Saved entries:

★ ★ ★ ★ ★

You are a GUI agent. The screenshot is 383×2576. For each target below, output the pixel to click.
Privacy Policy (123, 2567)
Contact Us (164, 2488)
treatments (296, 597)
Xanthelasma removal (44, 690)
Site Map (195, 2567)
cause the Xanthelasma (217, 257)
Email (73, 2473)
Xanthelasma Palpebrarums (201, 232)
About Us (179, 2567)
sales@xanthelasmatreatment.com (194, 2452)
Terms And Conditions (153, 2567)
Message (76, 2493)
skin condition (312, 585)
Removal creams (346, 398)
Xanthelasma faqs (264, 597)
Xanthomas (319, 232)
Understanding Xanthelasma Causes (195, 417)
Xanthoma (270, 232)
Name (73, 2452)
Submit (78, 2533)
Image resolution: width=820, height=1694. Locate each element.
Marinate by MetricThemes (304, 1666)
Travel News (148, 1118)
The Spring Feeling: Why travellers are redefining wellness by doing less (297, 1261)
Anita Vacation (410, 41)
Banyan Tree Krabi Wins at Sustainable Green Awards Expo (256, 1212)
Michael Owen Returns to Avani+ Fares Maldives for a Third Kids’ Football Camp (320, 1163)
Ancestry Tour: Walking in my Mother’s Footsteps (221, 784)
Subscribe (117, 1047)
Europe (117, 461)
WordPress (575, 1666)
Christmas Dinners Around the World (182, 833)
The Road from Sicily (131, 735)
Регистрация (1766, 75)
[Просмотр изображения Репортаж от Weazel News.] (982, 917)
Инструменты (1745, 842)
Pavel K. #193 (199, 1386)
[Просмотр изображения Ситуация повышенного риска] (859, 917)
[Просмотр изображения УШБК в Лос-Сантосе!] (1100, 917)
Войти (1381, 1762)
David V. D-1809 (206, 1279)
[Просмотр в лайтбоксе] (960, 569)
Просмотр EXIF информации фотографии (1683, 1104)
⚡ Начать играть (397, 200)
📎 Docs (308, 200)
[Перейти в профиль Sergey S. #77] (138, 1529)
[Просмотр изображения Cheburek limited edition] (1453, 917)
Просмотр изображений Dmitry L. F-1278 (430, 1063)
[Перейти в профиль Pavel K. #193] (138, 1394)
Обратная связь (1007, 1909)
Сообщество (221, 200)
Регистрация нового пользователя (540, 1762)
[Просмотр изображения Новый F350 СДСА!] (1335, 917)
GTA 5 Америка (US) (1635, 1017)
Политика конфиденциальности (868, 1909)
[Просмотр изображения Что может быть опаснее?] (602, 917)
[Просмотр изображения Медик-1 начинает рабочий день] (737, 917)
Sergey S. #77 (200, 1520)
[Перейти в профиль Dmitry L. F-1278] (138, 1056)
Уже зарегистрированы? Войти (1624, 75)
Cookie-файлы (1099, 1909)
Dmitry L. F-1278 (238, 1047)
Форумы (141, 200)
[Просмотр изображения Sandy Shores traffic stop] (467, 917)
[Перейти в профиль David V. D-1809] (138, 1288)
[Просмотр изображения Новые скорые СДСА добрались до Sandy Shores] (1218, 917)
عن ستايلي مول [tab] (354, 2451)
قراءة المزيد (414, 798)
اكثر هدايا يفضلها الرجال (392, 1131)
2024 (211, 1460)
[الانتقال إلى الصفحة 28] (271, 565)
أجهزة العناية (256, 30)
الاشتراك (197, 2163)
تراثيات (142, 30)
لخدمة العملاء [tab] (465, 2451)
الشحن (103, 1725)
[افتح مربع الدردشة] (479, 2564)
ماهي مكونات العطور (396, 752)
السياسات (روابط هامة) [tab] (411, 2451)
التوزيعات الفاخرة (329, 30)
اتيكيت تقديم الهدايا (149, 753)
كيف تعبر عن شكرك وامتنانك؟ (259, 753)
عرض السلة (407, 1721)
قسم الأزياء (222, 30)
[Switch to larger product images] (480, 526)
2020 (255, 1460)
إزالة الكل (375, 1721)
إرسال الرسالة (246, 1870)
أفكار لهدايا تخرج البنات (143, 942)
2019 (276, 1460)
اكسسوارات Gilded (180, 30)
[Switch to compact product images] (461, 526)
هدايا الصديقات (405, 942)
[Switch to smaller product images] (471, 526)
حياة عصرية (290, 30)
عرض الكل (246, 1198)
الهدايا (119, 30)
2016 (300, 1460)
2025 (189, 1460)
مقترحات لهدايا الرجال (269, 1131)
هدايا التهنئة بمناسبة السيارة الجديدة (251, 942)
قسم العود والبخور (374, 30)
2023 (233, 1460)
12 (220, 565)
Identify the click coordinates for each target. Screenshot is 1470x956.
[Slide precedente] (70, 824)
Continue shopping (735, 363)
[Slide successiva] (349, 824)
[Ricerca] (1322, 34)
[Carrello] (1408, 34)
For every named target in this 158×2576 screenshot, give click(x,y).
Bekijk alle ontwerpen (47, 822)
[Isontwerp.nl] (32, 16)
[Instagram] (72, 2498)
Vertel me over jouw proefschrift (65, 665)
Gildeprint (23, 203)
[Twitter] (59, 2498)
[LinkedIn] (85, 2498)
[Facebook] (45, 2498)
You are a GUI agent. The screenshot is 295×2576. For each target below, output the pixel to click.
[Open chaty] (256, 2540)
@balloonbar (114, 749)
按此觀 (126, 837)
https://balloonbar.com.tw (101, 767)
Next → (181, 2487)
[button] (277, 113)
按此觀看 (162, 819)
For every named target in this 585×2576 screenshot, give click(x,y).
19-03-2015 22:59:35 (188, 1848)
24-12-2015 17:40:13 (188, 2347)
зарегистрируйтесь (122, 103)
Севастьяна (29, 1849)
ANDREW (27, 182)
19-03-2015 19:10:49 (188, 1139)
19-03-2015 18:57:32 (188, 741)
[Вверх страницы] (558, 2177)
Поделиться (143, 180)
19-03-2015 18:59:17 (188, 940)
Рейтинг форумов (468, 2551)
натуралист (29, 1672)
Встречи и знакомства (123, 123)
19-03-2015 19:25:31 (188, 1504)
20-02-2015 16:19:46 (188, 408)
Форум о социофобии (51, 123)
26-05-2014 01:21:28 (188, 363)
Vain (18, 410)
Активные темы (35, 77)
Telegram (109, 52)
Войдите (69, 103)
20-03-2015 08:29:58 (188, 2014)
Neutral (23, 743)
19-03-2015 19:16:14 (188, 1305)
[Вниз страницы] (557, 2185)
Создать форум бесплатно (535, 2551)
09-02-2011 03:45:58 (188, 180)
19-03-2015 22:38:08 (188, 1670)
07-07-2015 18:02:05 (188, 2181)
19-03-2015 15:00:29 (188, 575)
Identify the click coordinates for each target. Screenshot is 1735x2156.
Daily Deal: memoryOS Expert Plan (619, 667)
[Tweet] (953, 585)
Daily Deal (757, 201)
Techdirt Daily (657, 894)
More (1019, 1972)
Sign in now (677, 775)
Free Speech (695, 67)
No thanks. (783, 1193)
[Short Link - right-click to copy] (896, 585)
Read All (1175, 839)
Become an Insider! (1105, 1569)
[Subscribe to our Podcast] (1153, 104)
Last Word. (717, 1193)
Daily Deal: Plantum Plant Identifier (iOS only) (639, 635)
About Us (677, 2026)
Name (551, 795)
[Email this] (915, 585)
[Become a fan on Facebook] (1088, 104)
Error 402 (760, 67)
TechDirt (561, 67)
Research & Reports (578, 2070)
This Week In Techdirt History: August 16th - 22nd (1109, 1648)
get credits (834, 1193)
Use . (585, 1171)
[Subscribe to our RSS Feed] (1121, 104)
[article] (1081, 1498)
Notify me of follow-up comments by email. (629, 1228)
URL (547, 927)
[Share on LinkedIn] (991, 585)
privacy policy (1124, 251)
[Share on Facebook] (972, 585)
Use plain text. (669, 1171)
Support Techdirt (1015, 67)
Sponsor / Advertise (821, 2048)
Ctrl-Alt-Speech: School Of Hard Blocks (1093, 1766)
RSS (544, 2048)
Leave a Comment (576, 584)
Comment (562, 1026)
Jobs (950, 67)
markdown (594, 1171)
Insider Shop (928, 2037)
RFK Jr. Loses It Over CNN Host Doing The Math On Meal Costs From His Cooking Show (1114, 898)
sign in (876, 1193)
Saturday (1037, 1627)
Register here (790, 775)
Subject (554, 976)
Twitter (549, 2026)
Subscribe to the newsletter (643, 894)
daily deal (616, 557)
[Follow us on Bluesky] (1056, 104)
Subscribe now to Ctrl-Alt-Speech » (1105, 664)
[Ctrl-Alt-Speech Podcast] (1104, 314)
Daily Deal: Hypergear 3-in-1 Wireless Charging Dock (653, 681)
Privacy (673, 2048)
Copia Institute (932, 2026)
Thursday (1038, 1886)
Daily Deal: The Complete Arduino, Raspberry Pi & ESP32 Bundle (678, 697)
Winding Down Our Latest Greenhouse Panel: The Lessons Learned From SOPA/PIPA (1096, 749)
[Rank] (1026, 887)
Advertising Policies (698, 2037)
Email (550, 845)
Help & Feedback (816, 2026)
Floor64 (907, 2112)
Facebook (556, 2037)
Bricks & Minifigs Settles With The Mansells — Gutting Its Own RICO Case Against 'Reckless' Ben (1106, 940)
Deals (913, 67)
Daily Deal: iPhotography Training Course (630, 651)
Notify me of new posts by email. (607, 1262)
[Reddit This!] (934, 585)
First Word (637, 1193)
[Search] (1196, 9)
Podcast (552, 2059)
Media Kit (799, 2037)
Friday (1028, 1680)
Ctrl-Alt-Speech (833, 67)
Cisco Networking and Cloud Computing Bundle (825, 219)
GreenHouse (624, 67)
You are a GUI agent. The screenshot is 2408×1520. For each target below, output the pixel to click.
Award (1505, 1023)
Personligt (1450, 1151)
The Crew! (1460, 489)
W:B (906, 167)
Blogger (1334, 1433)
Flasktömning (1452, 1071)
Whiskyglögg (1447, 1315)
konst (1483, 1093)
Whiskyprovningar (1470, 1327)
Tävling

★ ★ ★ ★ ★

## What you are asked to do
Please copy the lines above from the line with "Jobs (950, 67)" up to and including the line with "Twitter (549, 2026)", exactly as written and with nothing else.

## Reply
Jobs (950, 67)
markdown (594, 1171)
Insider Shop (928, 2037)
RFK Jr. Loses It Over CNN Host Doing The Math On Meal Costs From His Cooking Show (1114, 898)
sign in (876, 1193)
Saturday (1037, 1627)
Register here (790, 775)
Subject (554, 976)
Twitter (549, 2026)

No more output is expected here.